▸ Your task
When you reach the line in the data below that contains "Korkein hallinto-oikeus (475, 1607)", please start repeating lines exactly, and stop after the line that contains "Fashion (62, 18)", repeating nothing else.

======== Data

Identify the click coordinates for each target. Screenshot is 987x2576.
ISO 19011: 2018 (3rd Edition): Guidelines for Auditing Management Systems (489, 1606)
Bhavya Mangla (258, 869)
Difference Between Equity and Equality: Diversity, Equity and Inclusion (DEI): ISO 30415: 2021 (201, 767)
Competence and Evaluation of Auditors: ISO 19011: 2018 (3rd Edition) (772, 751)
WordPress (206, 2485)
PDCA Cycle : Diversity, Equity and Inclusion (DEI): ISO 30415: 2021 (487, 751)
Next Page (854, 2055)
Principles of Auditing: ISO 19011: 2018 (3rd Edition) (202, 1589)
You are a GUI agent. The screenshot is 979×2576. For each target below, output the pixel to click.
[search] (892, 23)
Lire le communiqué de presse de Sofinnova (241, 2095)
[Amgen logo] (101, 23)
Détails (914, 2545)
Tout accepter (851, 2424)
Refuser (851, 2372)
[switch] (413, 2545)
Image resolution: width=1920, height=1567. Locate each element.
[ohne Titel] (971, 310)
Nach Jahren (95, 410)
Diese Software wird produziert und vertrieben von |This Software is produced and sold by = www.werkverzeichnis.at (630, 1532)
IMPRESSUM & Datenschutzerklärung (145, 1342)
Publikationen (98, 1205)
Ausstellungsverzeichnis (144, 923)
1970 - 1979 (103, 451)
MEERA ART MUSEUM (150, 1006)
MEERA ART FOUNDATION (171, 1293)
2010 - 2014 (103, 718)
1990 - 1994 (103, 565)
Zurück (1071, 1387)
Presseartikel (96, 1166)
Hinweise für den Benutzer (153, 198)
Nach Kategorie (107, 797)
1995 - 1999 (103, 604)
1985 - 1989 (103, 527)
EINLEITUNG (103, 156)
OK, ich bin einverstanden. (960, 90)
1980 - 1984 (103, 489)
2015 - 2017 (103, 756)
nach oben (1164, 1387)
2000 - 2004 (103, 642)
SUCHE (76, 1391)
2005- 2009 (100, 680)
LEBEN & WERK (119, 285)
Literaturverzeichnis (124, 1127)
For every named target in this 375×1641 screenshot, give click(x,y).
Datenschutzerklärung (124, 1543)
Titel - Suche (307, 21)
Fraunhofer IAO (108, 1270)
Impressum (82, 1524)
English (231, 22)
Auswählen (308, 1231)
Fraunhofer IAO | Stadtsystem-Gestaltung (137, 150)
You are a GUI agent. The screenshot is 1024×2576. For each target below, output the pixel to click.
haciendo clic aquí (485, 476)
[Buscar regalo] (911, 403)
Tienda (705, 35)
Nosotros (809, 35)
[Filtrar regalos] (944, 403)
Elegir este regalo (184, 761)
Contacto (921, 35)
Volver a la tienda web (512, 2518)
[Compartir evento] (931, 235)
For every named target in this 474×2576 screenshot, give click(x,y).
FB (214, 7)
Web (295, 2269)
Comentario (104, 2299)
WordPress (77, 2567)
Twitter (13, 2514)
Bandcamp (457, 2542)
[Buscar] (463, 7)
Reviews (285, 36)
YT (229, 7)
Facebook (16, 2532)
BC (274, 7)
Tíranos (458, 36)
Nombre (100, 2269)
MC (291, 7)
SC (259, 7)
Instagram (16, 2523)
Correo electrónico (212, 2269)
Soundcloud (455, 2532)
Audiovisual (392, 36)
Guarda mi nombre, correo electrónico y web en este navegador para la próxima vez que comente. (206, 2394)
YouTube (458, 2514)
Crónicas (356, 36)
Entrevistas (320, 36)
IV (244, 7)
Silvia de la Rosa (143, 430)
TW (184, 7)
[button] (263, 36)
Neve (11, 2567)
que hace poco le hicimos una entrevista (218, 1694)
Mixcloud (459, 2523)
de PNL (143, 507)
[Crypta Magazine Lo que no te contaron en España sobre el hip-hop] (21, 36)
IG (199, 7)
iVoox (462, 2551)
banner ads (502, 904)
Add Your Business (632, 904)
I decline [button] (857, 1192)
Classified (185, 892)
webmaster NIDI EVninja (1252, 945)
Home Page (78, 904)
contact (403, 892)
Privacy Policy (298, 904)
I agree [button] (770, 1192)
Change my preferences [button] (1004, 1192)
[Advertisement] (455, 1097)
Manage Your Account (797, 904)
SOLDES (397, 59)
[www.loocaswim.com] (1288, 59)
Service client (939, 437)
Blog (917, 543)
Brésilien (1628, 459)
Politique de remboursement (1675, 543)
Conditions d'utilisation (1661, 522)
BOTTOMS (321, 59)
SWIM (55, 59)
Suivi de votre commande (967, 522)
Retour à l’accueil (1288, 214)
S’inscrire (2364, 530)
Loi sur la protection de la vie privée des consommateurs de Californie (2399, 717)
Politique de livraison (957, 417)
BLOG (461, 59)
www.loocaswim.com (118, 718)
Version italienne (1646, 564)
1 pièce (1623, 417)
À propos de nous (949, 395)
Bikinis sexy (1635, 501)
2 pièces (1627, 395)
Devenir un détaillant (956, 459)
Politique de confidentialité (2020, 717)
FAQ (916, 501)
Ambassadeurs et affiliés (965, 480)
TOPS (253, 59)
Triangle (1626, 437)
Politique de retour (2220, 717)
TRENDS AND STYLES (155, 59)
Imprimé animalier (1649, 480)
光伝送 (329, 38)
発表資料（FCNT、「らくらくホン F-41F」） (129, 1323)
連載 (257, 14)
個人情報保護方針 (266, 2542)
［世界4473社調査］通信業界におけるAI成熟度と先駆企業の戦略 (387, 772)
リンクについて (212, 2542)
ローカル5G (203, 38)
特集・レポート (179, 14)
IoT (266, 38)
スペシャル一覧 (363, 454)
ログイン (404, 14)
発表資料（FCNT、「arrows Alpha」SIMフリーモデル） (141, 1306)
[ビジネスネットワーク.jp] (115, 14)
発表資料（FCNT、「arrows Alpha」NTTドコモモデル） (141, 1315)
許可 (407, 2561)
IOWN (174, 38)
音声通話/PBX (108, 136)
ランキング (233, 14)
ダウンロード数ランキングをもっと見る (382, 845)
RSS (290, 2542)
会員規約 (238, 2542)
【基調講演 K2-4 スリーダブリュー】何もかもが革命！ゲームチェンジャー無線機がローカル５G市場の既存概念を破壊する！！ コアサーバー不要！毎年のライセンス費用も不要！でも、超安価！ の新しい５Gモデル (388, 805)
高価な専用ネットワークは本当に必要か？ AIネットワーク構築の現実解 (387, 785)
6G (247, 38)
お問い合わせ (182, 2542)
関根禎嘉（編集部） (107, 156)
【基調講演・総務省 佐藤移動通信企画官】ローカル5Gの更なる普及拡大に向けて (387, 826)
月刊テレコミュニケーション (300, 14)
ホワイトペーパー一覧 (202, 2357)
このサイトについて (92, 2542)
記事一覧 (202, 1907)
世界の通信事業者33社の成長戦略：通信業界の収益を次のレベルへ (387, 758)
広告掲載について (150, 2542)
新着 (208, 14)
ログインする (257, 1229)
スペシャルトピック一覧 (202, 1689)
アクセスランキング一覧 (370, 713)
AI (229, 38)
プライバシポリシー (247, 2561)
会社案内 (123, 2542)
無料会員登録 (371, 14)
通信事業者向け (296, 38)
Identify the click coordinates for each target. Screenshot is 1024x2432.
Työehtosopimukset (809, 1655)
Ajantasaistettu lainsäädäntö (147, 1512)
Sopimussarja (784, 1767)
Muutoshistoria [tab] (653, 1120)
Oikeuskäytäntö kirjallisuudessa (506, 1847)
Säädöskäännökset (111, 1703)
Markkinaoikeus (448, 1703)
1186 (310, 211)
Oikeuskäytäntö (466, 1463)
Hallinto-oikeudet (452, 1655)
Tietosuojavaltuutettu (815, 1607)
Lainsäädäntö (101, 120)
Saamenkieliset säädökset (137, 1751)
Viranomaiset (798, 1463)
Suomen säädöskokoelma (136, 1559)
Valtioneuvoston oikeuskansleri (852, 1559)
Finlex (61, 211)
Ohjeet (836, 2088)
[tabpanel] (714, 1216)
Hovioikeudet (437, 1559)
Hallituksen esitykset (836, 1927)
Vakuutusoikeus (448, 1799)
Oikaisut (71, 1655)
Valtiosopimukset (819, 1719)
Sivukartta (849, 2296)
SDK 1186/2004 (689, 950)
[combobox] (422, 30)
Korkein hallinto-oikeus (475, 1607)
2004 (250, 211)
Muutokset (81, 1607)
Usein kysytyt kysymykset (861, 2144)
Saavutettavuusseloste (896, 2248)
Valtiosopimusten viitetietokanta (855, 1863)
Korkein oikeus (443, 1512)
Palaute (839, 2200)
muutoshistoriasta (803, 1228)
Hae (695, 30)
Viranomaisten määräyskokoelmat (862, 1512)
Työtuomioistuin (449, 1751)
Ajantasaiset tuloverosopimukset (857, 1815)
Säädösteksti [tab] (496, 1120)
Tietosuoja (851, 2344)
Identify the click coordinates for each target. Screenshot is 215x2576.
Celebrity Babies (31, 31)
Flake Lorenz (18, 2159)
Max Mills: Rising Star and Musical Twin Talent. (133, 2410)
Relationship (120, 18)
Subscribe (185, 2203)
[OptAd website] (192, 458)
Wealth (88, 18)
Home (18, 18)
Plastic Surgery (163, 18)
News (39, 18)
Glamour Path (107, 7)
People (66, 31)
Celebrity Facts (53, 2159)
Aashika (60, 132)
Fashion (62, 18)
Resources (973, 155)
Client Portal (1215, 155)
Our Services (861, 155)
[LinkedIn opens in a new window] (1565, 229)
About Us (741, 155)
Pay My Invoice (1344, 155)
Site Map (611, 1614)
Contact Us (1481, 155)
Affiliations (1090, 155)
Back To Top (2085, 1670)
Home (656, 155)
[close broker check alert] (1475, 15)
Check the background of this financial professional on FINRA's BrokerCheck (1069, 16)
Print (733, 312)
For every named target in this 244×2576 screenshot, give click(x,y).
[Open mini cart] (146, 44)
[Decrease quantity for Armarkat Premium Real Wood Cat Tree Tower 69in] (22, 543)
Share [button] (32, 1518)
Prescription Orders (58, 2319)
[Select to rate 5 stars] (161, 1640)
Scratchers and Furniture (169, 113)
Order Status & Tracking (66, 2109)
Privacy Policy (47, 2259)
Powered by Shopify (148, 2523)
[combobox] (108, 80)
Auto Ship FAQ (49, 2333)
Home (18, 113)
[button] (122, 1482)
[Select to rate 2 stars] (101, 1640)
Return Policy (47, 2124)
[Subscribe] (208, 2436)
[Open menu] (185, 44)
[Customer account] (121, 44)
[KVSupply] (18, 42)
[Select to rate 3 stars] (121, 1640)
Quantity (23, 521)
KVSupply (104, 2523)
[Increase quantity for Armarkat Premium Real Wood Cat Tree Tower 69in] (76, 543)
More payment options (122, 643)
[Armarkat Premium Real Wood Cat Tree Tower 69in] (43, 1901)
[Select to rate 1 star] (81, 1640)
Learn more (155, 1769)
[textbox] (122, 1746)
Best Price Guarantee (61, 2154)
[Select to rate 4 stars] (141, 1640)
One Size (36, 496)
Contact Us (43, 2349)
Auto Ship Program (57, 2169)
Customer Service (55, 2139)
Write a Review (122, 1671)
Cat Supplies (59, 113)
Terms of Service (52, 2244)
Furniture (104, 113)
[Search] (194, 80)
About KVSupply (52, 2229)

================

▸ Result
Korkein hallinto-oikeus (475, 1607)
2004 (250, 211)
Muutokset (81, 1607)
Usein kysytyt kysymykset (861, 2144)
Saavutettavuusseloste (896, 2248)
Valtiosopimusten viitetietokanta (855, 1863)
Korkein oikeus (443, 1512)
Palaute (839, 2200)
muutoshistoriasta (803, 1228)
Hae (695, 30)
Viranomaisten määräyskokoelmat (862, 1512)
Työtuomioistuin (449, 1751)
Ajantasaiset tuloverosopimukset (857, 1815)
Säädösteksti [tab] (496, 1120)
Tietosuoja (851, 2344)
Identify the click coordinates for each target. Screenshot is 215x2576.
Celebrity Babies (31, 31)
Flake Lorenz (18, 2159)
Max Mills: Rising Star and Musical Twin Talent. (133, 2410)
Relationship (120, 18)
Subscribe (185, 2203)
[OptAd website] (192, 458)
Wealth (88, 18)
Home (18, 18)
Plastic Surgery (163, 18)
News (39, 18)
Glamour Path (107, 7)
People (66, 31)
Celebrity Facts (53, 2159)
Aashika (60, 132)
Fashion (62, 18)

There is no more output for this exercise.